Doc always did like to drink but no one expected to find him dead on his boat the day after he had retired and taken off for the Caribbean.
This author chose a fictitious harbor in Nova Scotia for her setting in this story. She does an excellent job of painting you a picture with her words so you feel just like you’re there on the waterfront. I enjoyed her term of “versatile weather”. You can get five kinds in one day in the Northwest and I doubt the east coast is any different.
Ms. Self creates a main female character that's a bit shy and insecure but knows what she wants to do with her life. She has a new boss she resents because he got the business when her friend, Lori, was planning on buying it. Her brother is a policeman who wants to become a RCMP, but she’s not sure about his investigative talents. When she learns the doctor was murdered, she starts to get involved in the doctor’s past and town secrets.

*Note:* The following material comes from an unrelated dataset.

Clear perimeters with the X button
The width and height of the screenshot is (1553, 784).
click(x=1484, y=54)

The plot moves along well and there are red herrings on the way, as well as bad feelings everywhere as Gai keeps stirring up the past and snooping in the present. Ms. Self gives you more than one suspect and everyone seems to be guilty of something. As the story progresses, the author gives you a few clues here and there. I suspected the murderer before Gai found it out. That was in line with the type of character Gai was, though, so I couldn't fault her for not thinking the way I did.

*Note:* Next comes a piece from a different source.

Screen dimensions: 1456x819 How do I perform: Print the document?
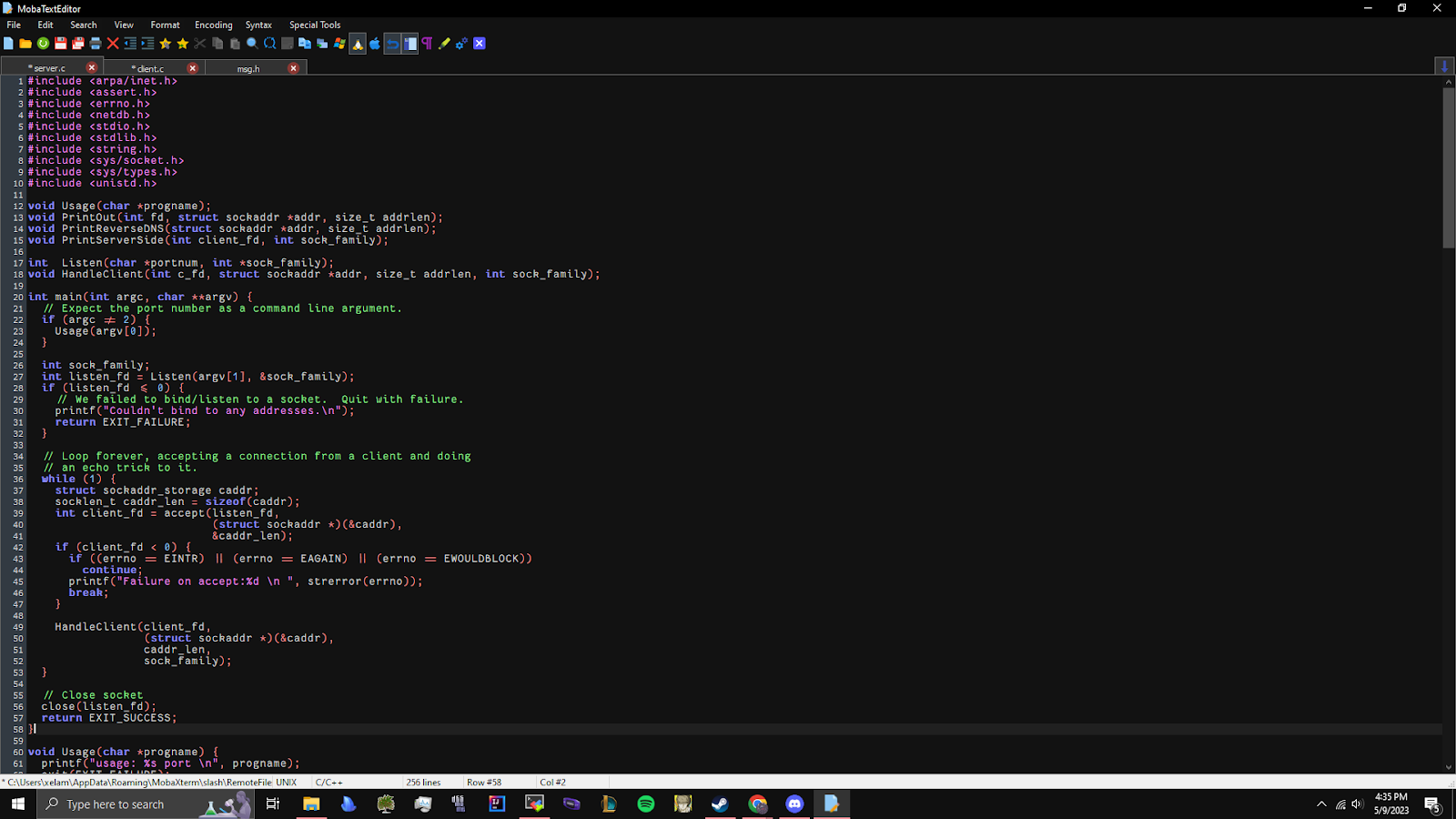[x=96, y=44]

One of my favorite parts of this story was the romance between Gai and the new doctor, Geoff. They had some differences and some misunderstandings, but good communication between them was settling that down. I’ll be looking forward to the next in this series to see how the relationship progresses and if Andrew ever makes it to being an RCMP. Ms. Self makes you care about her characters and her stories are tempting enough to make you return. Why not get a copy of this cozy mystery and see if you can outguess Gai on the murderer?